(Listing from a pointing dataset)
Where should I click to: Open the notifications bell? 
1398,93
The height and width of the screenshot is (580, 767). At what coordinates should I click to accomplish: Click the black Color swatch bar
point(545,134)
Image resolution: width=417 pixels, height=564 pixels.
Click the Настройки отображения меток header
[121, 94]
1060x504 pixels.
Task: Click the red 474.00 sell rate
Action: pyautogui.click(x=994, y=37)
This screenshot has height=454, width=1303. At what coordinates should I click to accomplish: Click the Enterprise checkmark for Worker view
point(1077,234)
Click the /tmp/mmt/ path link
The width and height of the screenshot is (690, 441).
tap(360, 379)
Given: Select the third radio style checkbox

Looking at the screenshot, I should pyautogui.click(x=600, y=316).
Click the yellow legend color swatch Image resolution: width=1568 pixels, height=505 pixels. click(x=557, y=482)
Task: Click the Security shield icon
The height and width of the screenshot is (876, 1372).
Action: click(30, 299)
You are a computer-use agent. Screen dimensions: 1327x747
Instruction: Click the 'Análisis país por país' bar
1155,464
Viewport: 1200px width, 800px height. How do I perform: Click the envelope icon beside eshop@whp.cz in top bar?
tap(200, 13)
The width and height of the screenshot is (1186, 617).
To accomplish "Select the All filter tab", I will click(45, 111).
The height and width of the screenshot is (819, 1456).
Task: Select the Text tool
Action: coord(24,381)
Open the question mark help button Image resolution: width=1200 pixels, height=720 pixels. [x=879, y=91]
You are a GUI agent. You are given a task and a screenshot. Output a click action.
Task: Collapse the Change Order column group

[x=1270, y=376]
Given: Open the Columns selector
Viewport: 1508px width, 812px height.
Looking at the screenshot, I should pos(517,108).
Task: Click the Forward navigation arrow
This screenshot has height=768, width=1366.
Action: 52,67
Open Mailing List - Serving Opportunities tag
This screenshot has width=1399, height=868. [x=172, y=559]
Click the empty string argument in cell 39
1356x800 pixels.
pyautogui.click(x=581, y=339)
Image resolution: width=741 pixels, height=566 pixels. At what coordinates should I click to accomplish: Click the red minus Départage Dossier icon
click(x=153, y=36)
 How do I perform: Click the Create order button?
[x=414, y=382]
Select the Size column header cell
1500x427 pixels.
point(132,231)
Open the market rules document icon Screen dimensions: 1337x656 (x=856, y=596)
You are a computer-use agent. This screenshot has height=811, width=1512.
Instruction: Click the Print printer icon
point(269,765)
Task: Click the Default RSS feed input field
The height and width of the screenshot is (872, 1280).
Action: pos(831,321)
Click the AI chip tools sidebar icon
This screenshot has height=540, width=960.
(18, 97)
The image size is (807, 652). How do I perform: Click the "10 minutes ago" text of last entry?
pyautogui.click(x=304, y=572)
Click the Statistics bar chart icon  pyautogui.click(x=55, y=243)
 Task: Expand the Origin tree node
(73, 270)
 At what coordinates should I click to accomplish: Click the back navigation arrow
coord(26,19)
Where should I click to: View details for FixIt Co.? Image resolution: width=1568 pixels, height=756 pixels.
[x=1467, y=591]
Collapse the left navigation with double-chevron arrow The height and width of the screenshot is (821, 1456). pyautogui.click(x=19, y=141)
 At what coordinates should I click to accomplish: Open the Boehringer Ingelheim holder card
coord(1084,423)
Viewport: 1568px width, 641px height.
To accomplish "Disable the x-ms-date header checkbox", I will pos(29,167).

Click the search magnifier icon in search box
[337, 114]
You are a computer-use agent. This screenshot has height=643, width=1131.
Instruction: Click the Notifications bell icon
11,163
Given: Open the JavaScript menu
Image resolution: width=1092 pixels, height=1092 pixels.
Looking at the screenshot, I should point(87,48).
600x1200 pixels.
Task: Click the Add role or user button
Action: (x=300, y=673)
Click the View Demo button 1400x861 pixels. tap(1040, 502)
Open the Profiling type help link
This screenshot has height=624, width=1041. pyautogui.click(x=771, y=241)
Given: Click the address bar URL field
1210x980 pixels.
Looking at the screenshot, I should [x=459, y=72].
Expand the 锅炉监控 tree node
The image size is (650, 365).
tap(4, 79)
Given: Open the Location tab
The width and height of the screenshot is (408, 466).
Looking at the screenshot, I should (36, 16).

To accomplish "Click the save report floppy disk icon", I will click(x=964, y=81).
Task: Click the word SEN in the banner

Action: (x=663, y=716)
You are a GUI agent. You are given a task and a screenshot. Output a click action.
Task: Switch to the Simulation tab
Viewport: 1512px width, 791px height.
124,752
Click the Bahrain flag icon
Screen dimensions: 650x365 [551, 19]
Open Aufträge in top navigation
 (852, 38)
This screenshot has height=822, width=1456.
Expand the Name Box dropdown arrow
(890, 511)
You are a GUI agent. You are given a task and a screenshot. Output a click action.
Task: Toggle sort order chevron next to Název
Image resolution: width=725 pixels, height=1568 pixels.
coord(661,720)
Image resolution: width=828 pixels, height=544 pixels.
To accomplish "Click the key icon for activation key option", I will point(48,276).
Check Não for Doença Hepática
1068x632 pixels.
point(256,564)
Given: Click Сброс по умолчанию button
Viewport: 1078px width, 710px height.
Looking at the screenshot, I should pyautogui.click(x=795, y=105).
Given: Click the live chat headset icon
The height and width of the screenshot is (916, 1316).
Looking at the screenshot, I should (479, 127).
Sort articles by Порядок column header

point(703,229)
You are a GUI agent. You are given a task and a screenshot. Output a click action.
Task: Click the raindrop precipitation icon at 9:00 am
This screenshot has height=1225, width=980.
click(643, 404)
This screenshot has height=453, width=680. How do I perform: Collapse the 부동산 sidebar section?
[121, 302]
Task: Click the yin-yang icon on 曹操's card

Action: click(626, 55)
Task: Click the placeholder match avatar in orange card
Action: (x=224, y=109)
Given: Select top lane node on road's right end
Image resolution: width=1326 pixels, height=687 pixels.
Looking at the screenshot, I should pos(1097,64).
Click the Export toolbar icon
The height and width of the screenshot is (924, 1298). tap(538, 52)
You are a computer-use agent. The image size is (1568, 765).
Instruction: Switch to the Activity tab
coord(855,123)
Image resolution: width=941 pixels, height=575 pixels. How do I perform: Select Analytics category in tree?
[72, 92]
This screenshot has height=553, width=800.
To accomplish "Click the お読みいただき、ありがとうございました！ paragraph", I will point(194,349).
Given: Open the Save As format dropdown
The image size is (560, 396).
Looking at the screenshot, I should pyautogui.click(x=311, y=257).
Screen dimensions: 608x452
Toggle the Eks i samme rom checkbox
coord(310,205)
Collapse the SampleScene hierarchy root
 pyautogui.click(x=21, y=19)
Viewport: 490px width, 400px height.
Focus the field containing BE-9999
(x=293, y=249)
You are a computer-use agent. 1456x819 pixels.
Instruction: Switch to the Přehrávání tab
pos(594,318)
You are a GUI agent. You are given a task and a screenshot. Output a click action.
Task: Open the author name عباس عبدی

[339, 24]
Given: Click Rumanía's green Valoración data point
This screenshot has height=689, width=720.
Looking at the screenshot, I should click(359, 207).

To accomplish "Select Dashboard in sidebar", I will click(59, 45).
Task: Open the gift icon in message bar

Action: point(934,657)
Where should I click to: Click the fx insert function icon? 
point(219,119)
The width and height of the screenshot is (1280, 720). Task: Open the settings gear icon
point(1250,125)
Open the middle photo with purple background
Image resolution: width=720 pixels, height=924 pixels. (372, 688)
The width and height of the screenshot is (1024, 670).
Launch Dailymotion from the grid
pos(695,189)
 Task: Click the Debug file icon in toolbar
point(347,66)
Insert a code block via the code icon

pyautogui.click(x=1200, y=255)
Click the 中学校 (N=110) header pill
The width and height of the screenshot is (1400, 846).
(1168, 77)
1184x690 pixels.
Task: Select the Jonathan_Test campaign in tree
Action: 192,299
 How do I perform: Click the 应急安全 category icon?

## The problem
Please copy out the whole listing above verbatim, line for line, without changing anything.

## Written answer
Where should I click to: Open the notifications bell? 
1398,93
The height and width of the screenshot is (580, 767). At what coordinates should I click to accomplish: Click the black Color swatch bar
point(545,134)
Image resolution: width=417 pixels, height=564 pixels.
Click the Настройки отображения меток header
[121, 94]
1060x504 pixels.
Task: Click the red 474.00 sell rate
Action: pyautogui.click(x=994, y=37)
This screenshot has height=454, width=1303. At what coordinates should I click to accomplish: Click the Enterprise checkmark for Worker view
point(1077,234)
Click the /tmp/mmt/ path link
The width and height of the screenshot is (690, 441).
tap(360, 379)
Given: Select the third radio style checkbox

Looking at the screenshot, I should pyautogui.click(x=600, y=316).
Click the yellow legend color swatch Image resolution: width=1568 pixels, height=505 pixels. click(x=557, y=482)
Task: Click the Security shield icon
The height and width of the screenshot is (876, 1372).
Action: click(30, 299)
You are a computer-use agent. Screen dimensions: 1327x747
Instruction: Click the 'Análisis país por país' bar
1155,464
Viewport: 1200px width, 800px height. How do I perform: Click the envelope icon beside eshop@whp.cz in top bar?
tap(200, 13)
The width and height of the screenshot is (1186, 617).
To accomplish "Select the All filter tab", I will click(45, 111).
The height and width of the screenshot is (819, 1456).
Task: Select the Text tool
Action: coord(24,381)
Open the question mark help button Image resolution: width=1200 pixels, height=720 pixels. [x=879, y=91]
You are a GUI agent. You are given a task and a screenshot. Output a click action.
Task: Collapse the Change Order column group

[x=1270, y=376]
Given: Open the Columns selector
Viewport: 1508px width, 812px height.
Looking at the screenshot, I should pos(517,108).
Task: Click the Forward navigation arrow
This screenshot has height=768, width=1366.
Action: 52,67
Open Mailing List - Serving Opportunities tag
This screenshot has width=1399, height=868. [x=172, y=559]
Click the empty string argument in cell 39
1356x800 pixels.
pyautogui.click(x=581, y=339)
Image resolution: width=741 pixels, height=566 pixels. At what coordinates should I click to accomplish: Click the red minus Départage Dossier icon
click(x=153, y=36)
 How do I perform: Click the Create order button?
[x=414, y=382]
Select the Size column header cell
1500x427 pixels.
point(132,231)
Open the market rules document icon Screen dimensions: 1337x656 (x=856, y=596)
You are a computer-use agent. This screenshot has height=811, width=1512.
Instruction: Click the Print printer icon
point(269,765)
Task: Click the Default RSS feed input field
The height and width of the screenshot is (872, 1280).
Action: pos(831,321)
Click the AI chip tools sidebar icon
This screenshot has height=540, width=960.
(18, 97)
The image size is (807, 652). How do I perform: Click the "10 minutes ago" text of last entry?
pyautogui.click(x=304, y=572)
Click the Statistics bar chart icon  pyautogui.click(x=55, y=243)
 Task: Expand the Origin tree node
(73, 270)
 At what coordinates should I click to accomplish: Click the back navigation arrow
coord(26,19)
Where should I click to: View details for FixIt Co.? Image resolution: width=1568 pixels, height=756 pixels.
[x=1467, y=591]
Collapse the left navigation with double-chevron arrow The height and width of the screenshot is (821, 1456). pyautogui.click(x=19, y=141)
 At what coordinates should I click to accomplish: Open the Boehringer Ingelheim holder card
coord(1084,423)
Viewport: 1568px width, 641px height.
To accomplish "Disable the x-ms-date header checkbox", I will pos(29,167).

Click the search magnifier icon in search box
[337, 114]
You are a computer-use agent. This screenshot has height=643, width=1131.
Instruction: Click the Notifications bell icon
11,163
Given: Open the JavaScript menu
Image resolution: width=1092 pixels, height=1092 pixels.
Looking at the screenshot, I should point(87,48).
600x1200 pixels.
Task: Click the Add role or user button
Action: (x=300, y=673)
Click the View Demo button 1400x861 pixels. tap(1040, 502)
Open the Profiling type help link
This screenshot has height=624, width=1041. pyautogui.click(x=771, y=241)
Given: Click the address bar URL field
1210x980 pixels.
Looking at the screenshot, I should [x=459, y=72].
Expand the 锅炉监控 tree node
The image size is (650, 365).
tap(4, 79)
Given: Open the Location tab
The width and height of the screenshot is (408, 466).
Looking at the screenshot, I should (36, 16).

To accomplish "Click the save report floppy disk icon", I will click(x=964, y=81).
Task: Click the word SEN in the banner

Action: (x=663, y=716)
You are a GUI agent. You are given a task and a screenshot. Output a click action.
Task: Switch to the Simulation tab
Viewport: 1512px width, 791px height.
124,752
Click the Bahrain flag icon
Screen dimensions: 650x365 [551, 19]
Open Aufträge in top navigation
 (852, 38)
This screenshot has height=822, width=1456.
Expand the Name Box dropdown arrow
(890, 511)
You are a GUI agent. You are given a task and a screenshot. Output a click action.
Task: Toggle sort order chevron next to Název
Image resolution: width=725 pixels, height=1568 pixels.
coord(661,720)
Image resolution: width=828 pixels, height=544 pixels.
To accomplish "Click the key icon for activation key option", I will point(48,276).
Check Não for Doença Hepática
1068x632 pixels.
point(256,564)
Given: Click Сброс по умолчанию button
Viewport: 1078px width, 710px height.
Looking at the screenshot, I should pyautogui.click(x=795, y=105).
Given: Click the live chat headset icon
The height and width of the screenshot is (916, 1316).
Looking at the screenshot, I should (479, 127).
Sort articles by Порядок column header

point(703,229)
You are a GUI agent. You are given a task and a screenshot. Output a click action.
Task: Click the raindrop precipitation icon at 9:00 am
This screenshot has height=1225, width=980.
click(643, 404)
This screenshot has height=453, width=680. How do I perform: Collapse the 부동산 sidebar section?
[121, 302]
Task: Click the yin-yang icon on 曹操's card

Action: click(626, 55)
Task: Click the placeholder match avatar in orange card
Action: (x=224, y=109)
Given: Select top lane node on road's right end
Image resolution: width=1326 pixels, height=687 pixels.
Looking at the screenshot, I should pos(1097,64).
Click the Export toolbar icon
The height and width of the screenshot is (924, 1298). tap(538, 52)
You are a computer-use agent. The image size is (1568, 765).
Instruction: Switch to the Activity tab
coord(855,123)
Image resolution: width=941 pixels, height=575 pixels. How do I perform: Select Analytics category in tree?
[72, 92]
This screenshot has height=553, width=800.
To accomplish "Click the お読みいただき、ありがとうございました！ paragraph", I will point(194,349).
Given: Open the Save As format dropdown
The image size is (560, 396).
Looking at the screenshot, I should pyautogui.click(x=311, y=257).
Screen dimensions: 608x452
Toggle the Eks i samme rom checkbox
coord(310,205)
Collapse the SampleScene hierarchy root
 pyautogui.click(x=21, y=19)
Viewport: 490px width, 400px height.
Focus the field containing BE-9999
(x=293, y=249)
You are a computer-use agent. 1456x819 pixels.
Instruction: Switch to the Přehrávání tab
pos(594,318)
You are a GUI agent. You are given a task and a screenshot. Output a click action.
Task: Open the author name عباس عبدی

[339, 24]
Given: Click Rumanía's green Valoración data point
This screenshot has height=689, width=720.
Looking at the screenshot, I should click(359, 207).

To accomplish "Select Dashboard in sidebar", I will click(59, 45).
Task: Open the gift icon in message bar

Action: point(934,657)
Where should I click to: Click the fx insert function icon? 
point(219,119)
The width and height of the screenshot is (1280, 720). Task: Open the settings gear icon
point(1250,125)
Open the middle photo with purple background
Image resolution: width=720 pixels, height=924 pixels. (372, 688)
The width and height of the screenshot is (1024, 670).
Launch Dailymotion from the grid
pos(695,189)
 Task: Click the Debug file icon in toolbar
point(347,66)
Insert a code block via the code icon

pyautogui.click(x=1200, y=255)
Click the 中学校 (N=110) header pill
The width and height of the screenshot is (1400, 846).
(1168, 77)
1184x690 pixels.
Task: Select the Jonathan_Test campaign in tree
Action: 192,299
 How do I perform: Click the 应急安全 category icon?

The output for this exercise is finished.